— Start of PAGE EXTRACT —
STATIC DISCLAIMER: All the stuff in here is purely my opinions, and they tend to change depending on what mood I'm in. If you're going to get bitter if I say something about you that you don't like, then maybe don't read. I avoid using names as much as possible, and would request that people who know me do the same in their comments. Basically, I often vent my frustrations on here, so if you happen to be someone who frustrates me, expect to read a description of someone very much like you in here!

Monday, January 23, 2006

Just when you thought it was safe to go back in the free-media pool...


{gasp, pant, pant, choke, gurgle, splutter, wheeze, inhale...}


This is the sound of me, today, as once again our server had a conniption. To be fair, this time it wasn't anybody's fault other then perhaps the manufacturer of our RAID controller, who should never have put external SCSI ports on the back of the thing if they weren't intended to be used. Meanwhile, I have a cactused Exchange organization once again. I've heard of this magical thing called "brick-level backups" with Exchange, whereby you backup each individual mailbox separately. This would be a stupid waste of time, except for the fact that it's the only way to actually ensure that no server disaster is too great to recover from. Bloody Exchange. Bloody Microsoft. Bloody stupid fricking tape library that is supposed to make life easier but instead has made me stay back at work until stupid hours yet again.
— End of PAGE EXTRACT —
PROBLEM SET ▸
A - Answer these questions about the blog post:
(i) What date heads the post?
(ii) Whose manufacturer does the writer say might be at fault for the server trouble?
(iii) What does the disclaimer ask people who know the writer to do in their comments?
B - Print the stretch of the listing from the line containing "You are a computer-use" through the end of the listing, leaving out the pictures.
— Start of DATASET —
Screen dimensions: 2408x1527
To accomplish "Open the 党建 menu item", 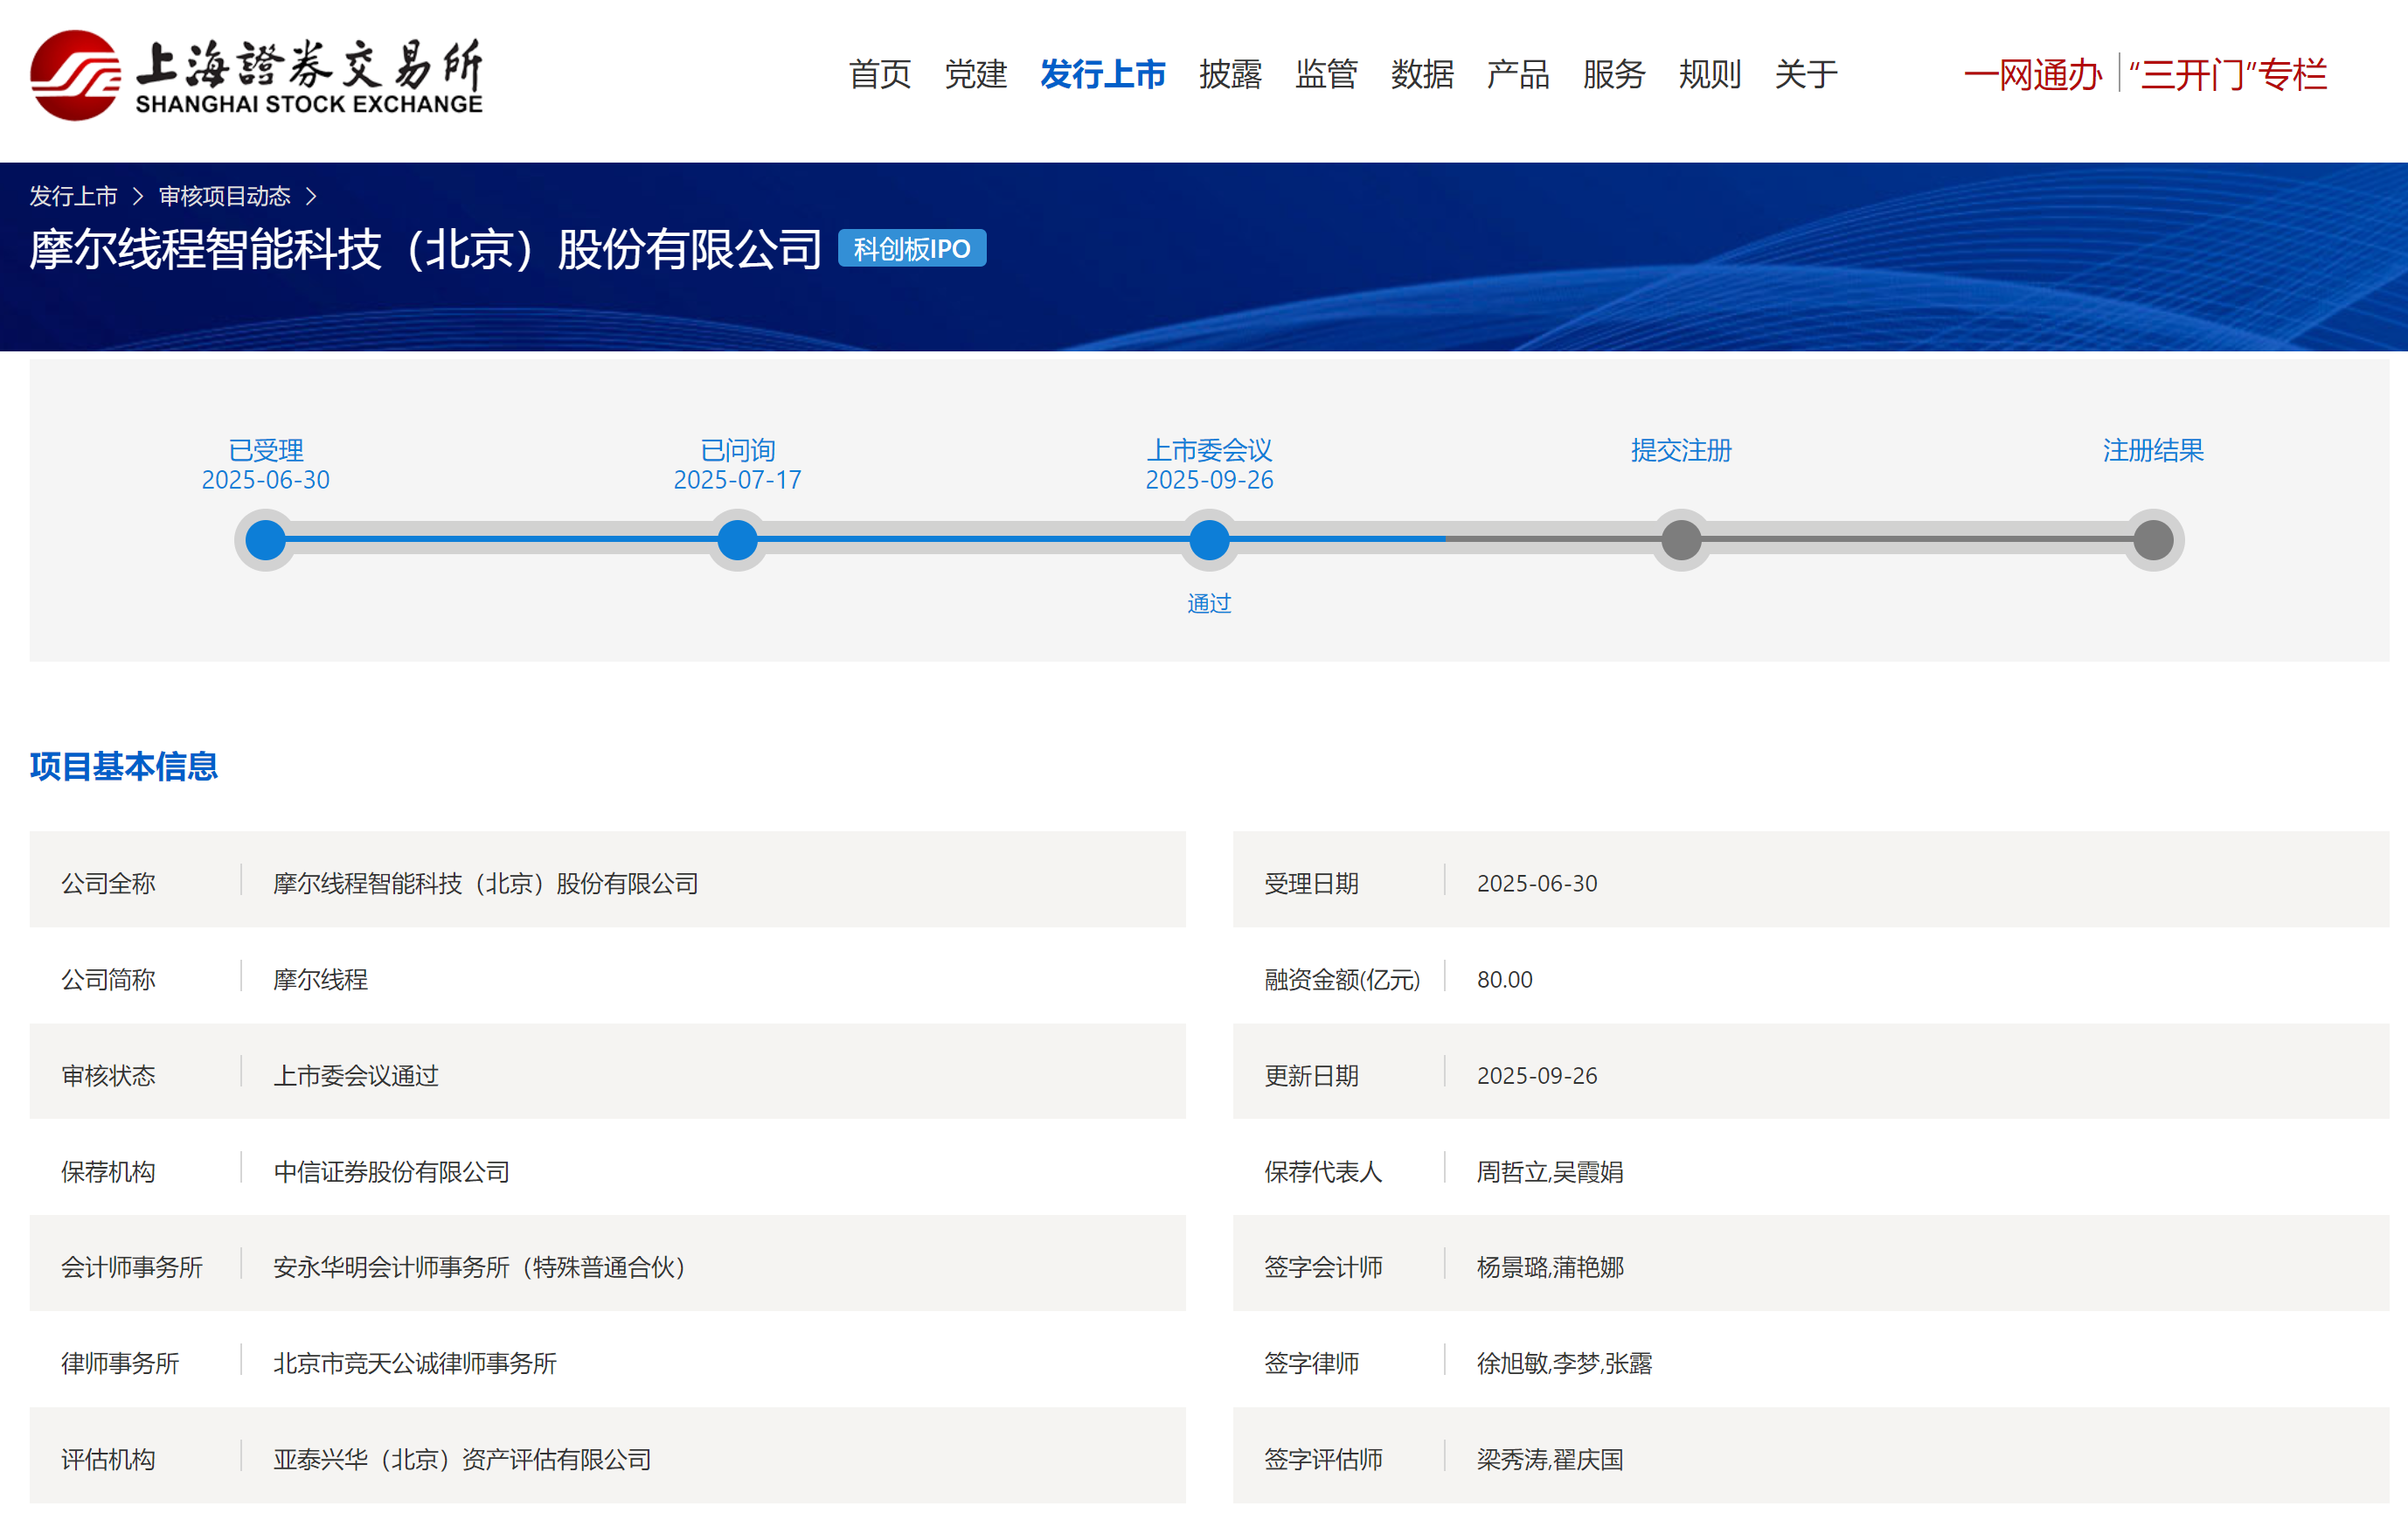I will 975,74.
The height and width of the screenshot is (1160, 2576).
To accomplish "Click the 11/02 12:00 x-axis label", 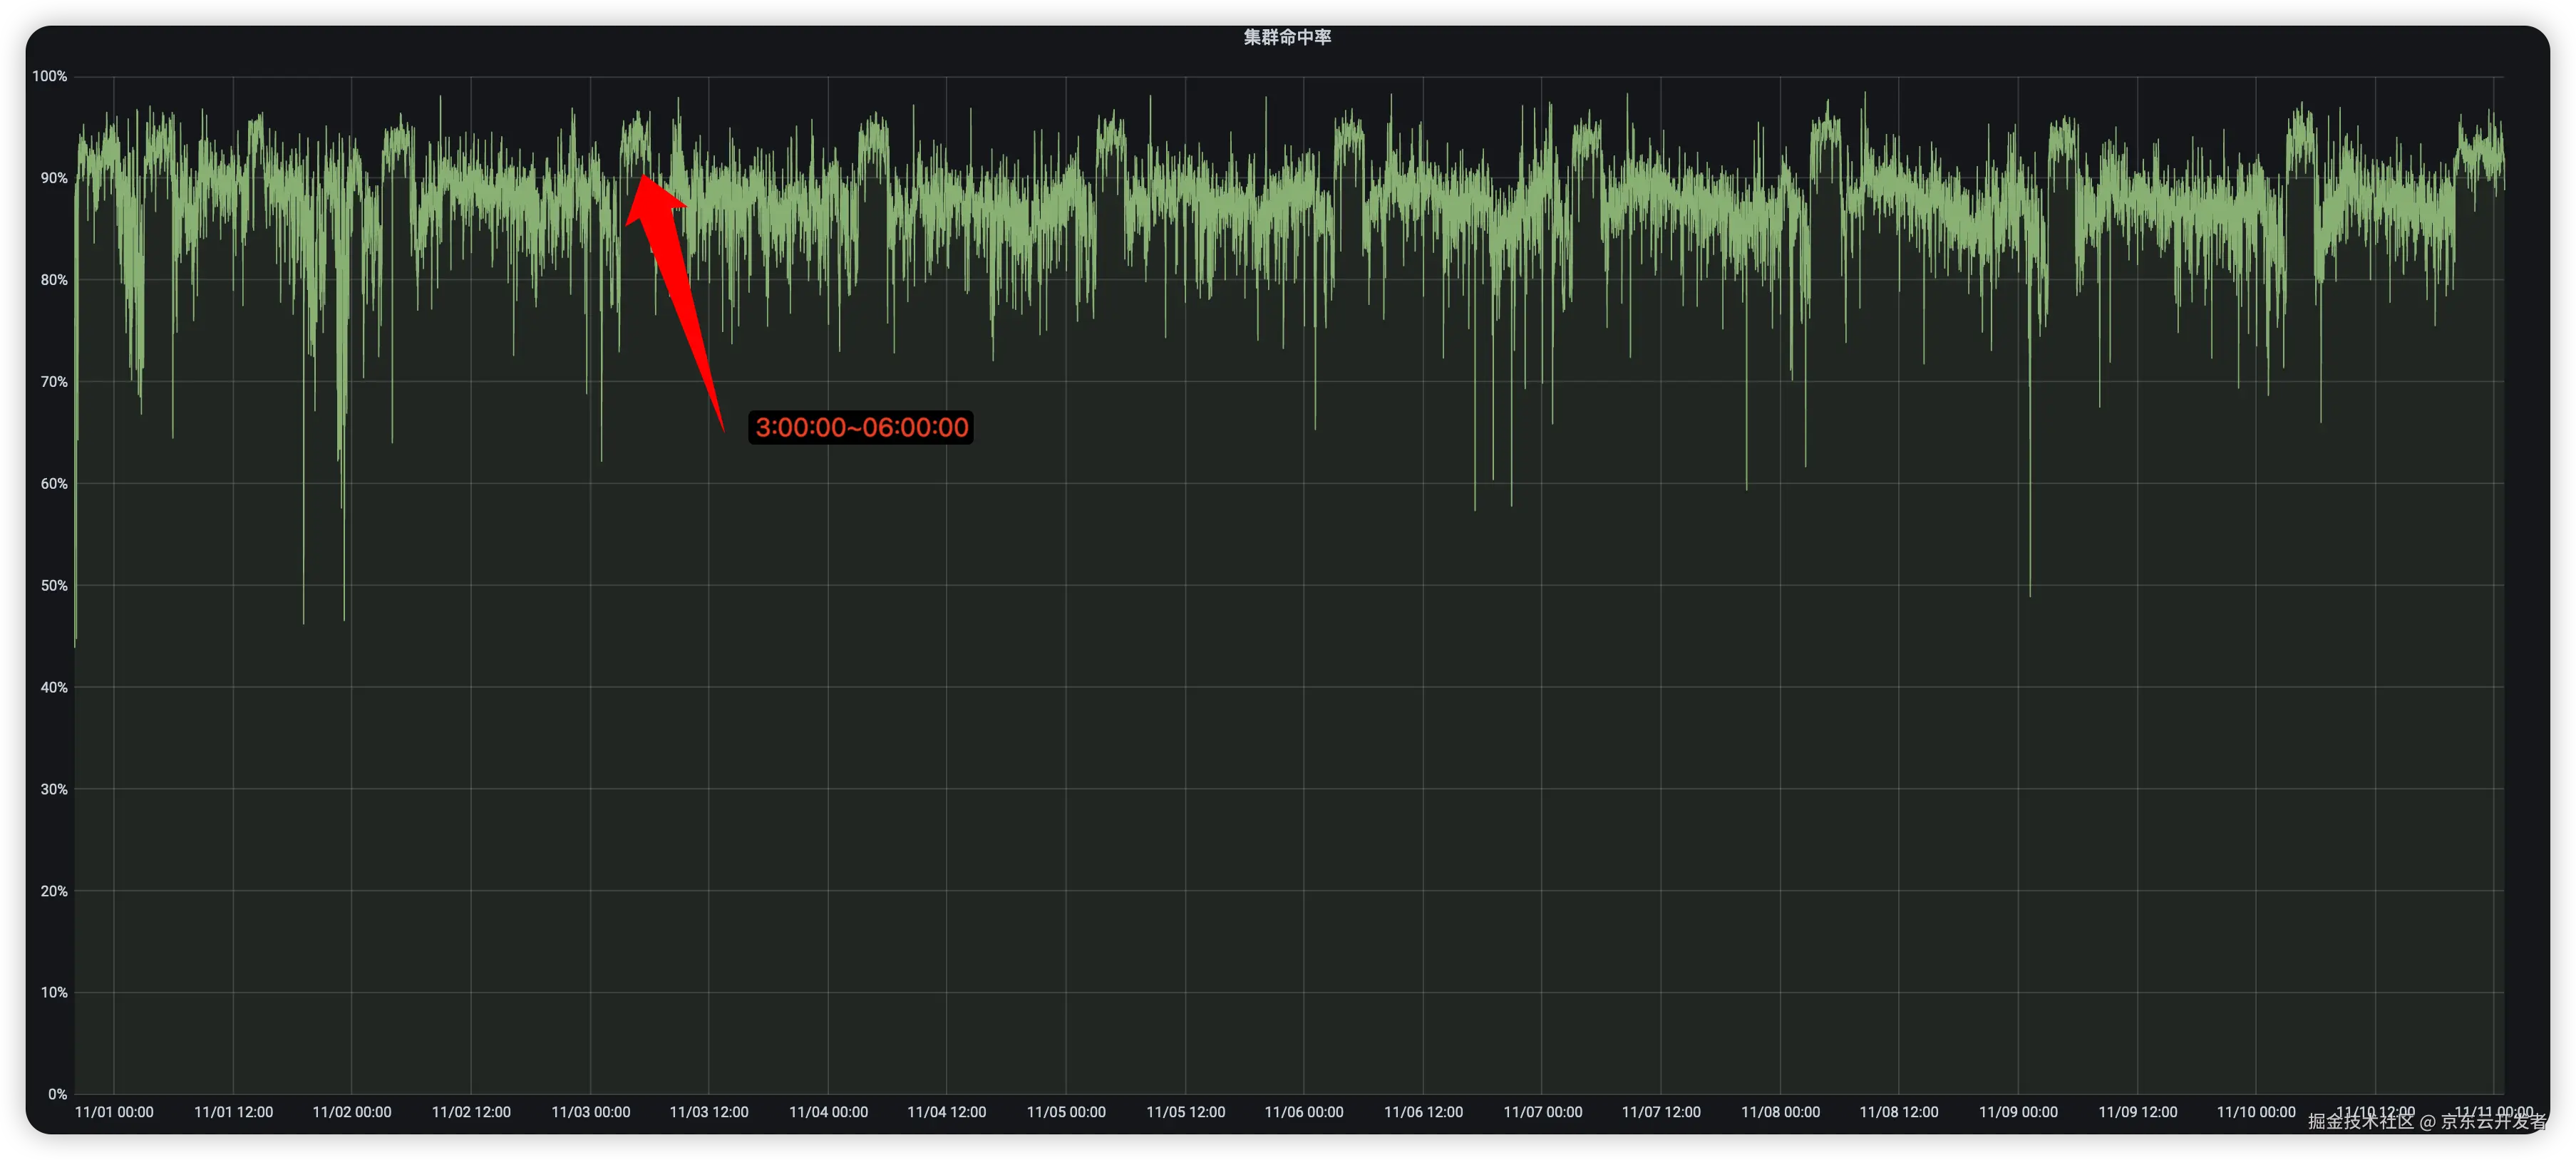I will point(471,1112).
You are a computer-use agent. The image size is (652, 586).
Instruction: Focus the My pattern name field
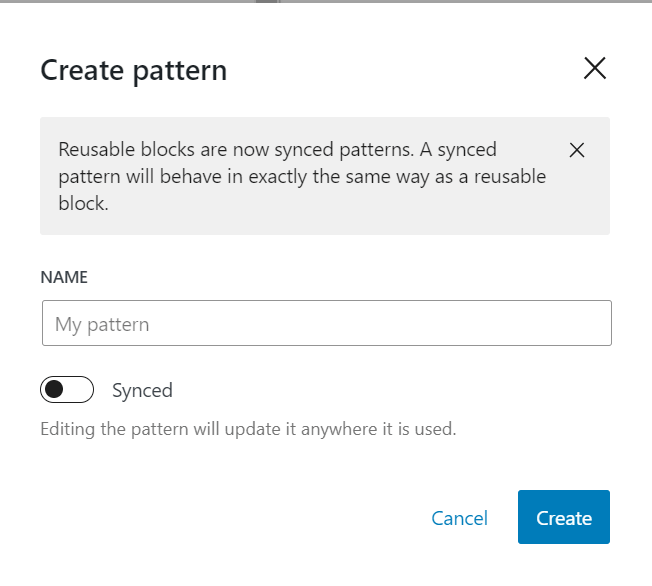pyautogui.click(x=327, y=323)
— End of DATASET —
ANSWERS BY TASK ▸
A -
(i) Monday, January 23, 2006
(ii) The RAID controller's
(iii) Avoid using names as much as possible

B -
You are a computer-use agent. The image size is (652, 586).
Instruction: Focus the My pattern name field
pyautogui.click(x=327, y=323)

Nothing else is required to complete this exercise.